--- Prompt ---
Transcribe each record exactly; skip any picture.

--- START ---

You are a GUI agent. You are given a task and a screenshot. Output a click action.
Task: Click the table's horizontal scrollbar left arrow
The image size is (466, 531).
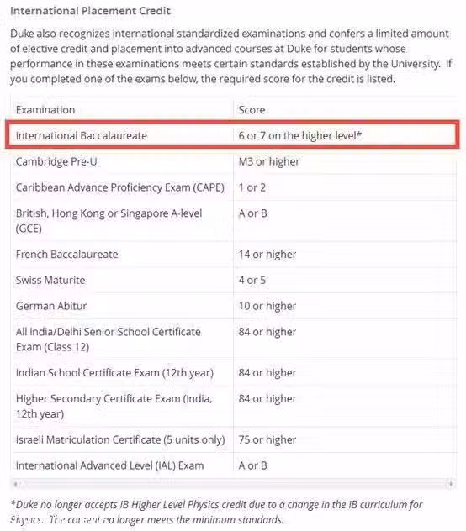(16, 484)
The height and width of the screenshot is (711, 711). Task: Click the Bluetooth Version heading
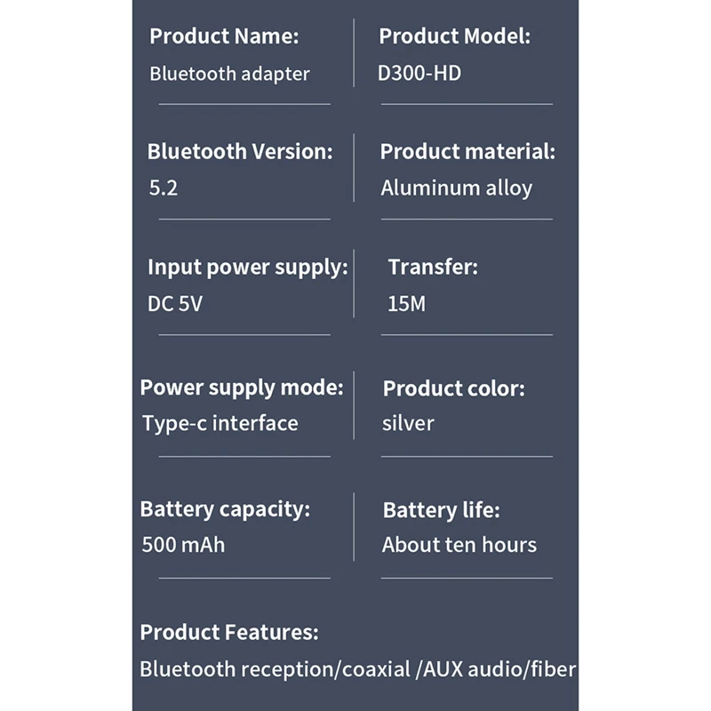tap(240, 151)
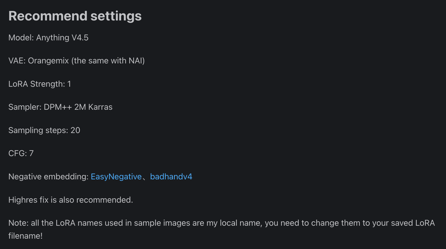Screen dimensions: 446x249
Task: Click the LoRA Strength: 1 line
Action: 40,84
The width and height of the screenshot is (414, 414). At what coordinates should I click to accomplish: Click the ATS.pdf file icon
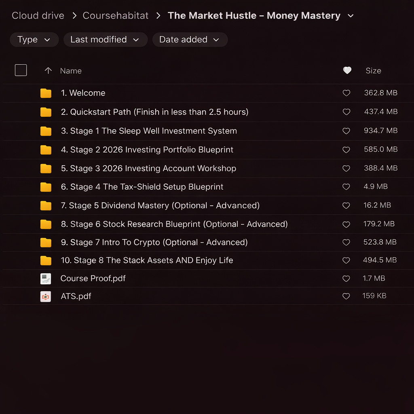click(46, 296)
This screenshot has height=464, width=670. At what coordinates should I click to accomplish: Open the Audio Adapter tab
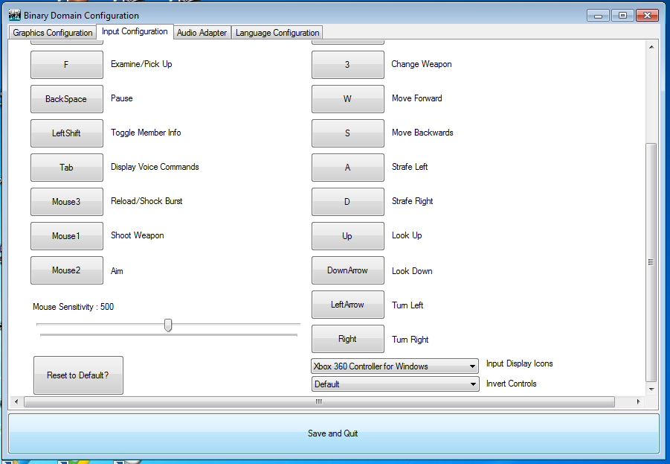(x=202, y=33)
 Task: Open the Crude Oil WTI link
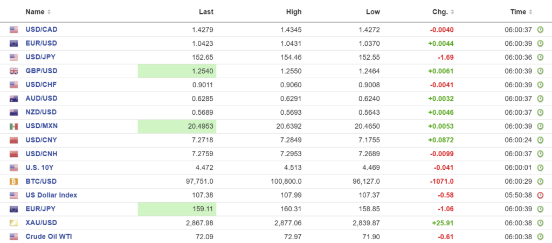(49, 237)
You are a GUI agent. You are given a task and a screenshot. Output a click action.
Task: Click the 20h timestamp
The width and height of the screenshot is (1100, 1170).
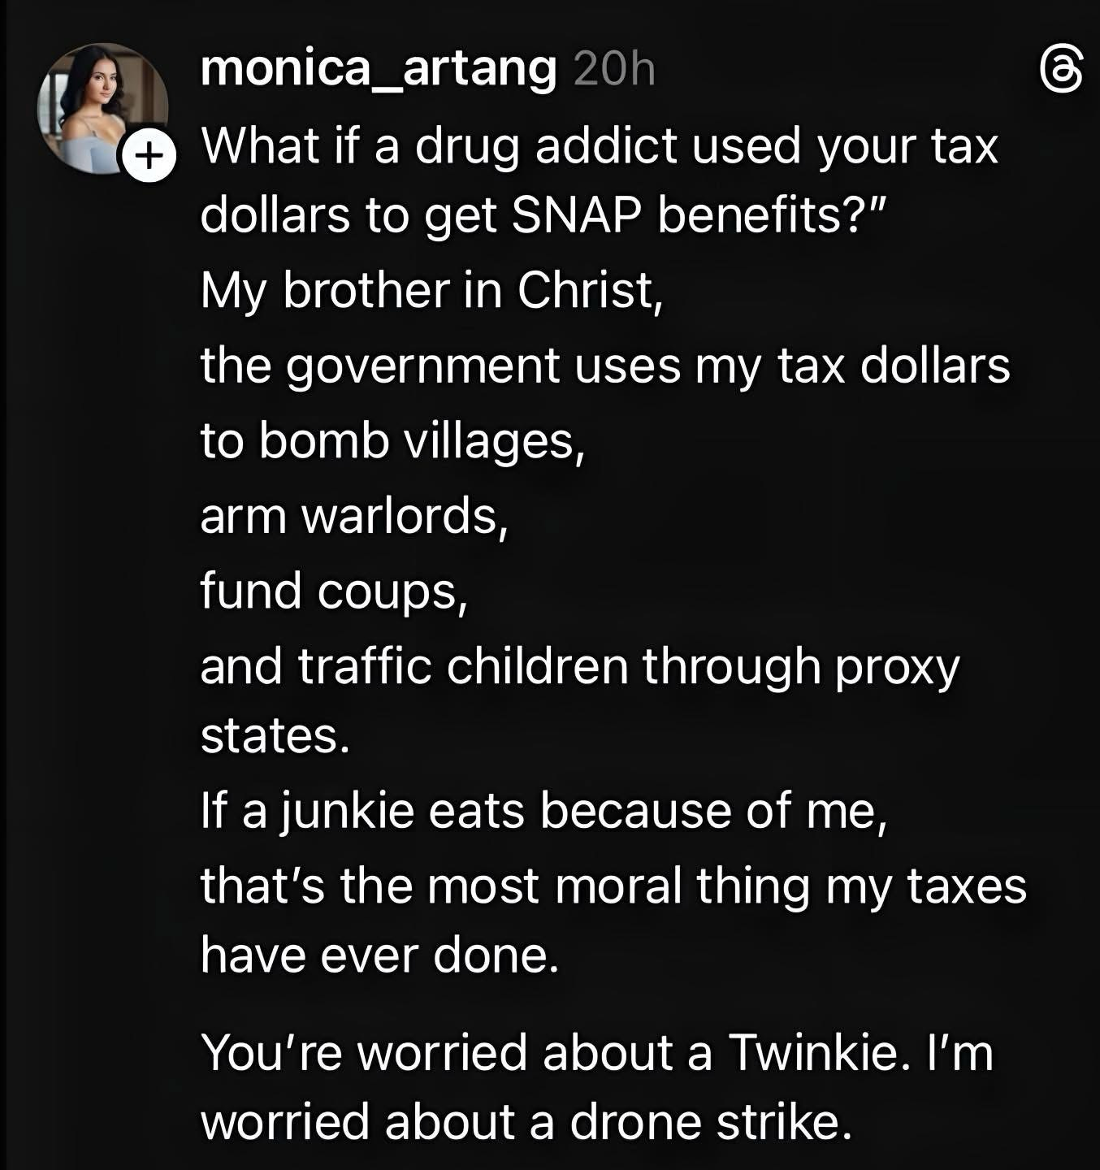(x=613, y=70)
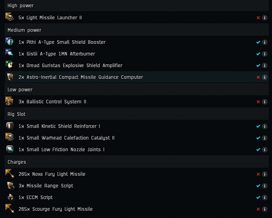This screenshot has height=218, width=272.
Task: Click the Gistii A-Type 1MN Afterburner icon
Action: [10, 53]
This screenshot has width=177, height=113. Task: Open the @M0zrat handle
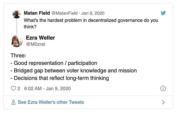[36, 44]
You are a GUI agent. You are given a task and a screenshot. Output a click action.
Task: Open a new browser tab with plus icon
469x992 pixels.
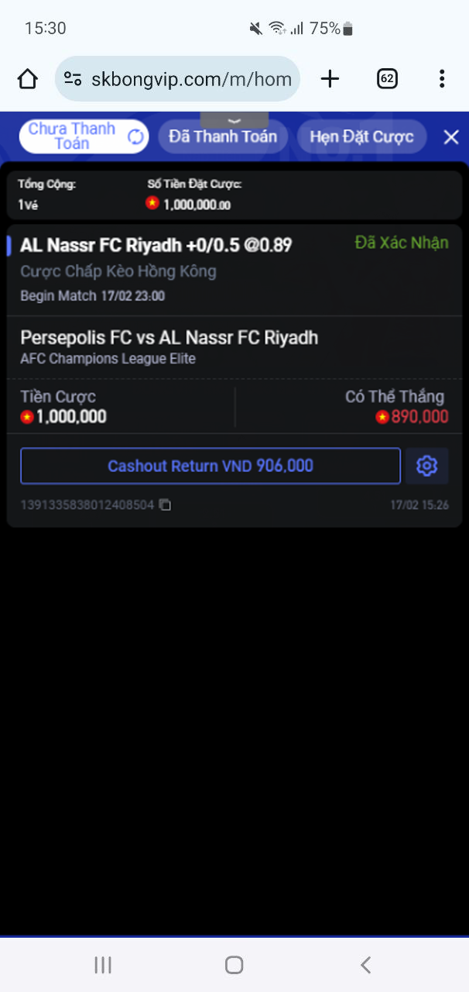click(330, 78)
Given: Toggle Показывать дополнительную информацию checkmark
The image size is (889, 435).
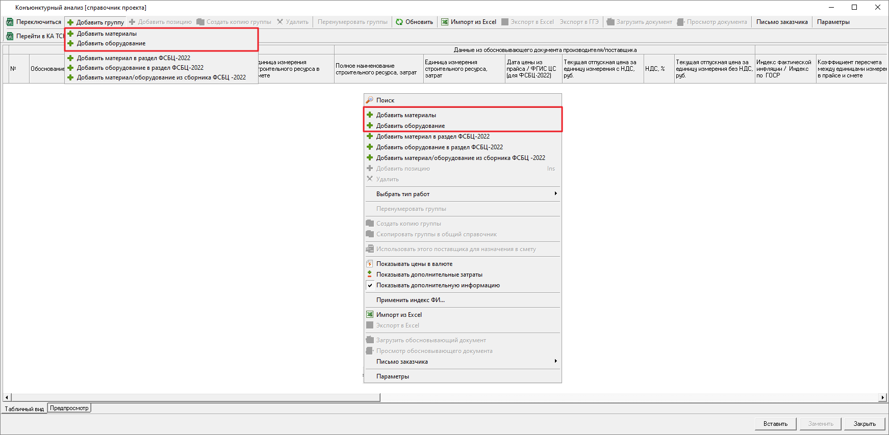Looking at the screenshot, I should pos(370,285).
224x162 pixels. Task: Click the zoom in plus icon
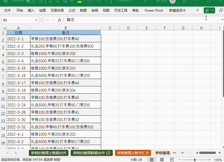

--- END ---

--- Solution below ---
You are a GUI agent. You are given a task and a screenshot. Output a click action.
Task: Click the table's horizontal scrollbar left arrow
The image size is (466, 531).
(16, 484)
The height and width of the screenshot is (711, 711). Task: Click the Bluetooth Version heading
tap(240, 151)
Screen dimensions: 446x249
Task: Click the LoRA Strength: 1 line
Action: 40,84
The width and height of the screenshot is (414, 414). At what coordinates should I click to accomplish: Click the ATS.pdf file icon
click(46, 296)
This screenshot has height=464, width=670. At what coordinates should I click to accomplish: Open the Audio Adapter tab
(x=202, y=33)
 Task: Open the Crude Oil WTI link
(49, 237)
You are a GUI agent. You are given a task and a screenshot. Output a click action.
Task: Click the 20h timestamp
The width and height of the screenshot is (1100, 1170).
(x=613, y=70)
This screenshot has height=218, width=272.
Task: Click the Gistii A-Type 1MN Afterburner icon
Action: [10, 53]
This screenshot has width=177, height=113. Task: Open the @M0zrat handle
[36, 44]
You are a GUI agent. You are given a task and a screenshot. Output a click action.
Task: Open a new browser tab with plus icon
469x992 pixels.
click(330, 78)
Given: Toggle Показывать дополнительную информацию checkmark
The image size is (889, 435).
Looking at the screenshot, I should pos(370,285).
224x162 pixels. Task: Click the zoom in plus icon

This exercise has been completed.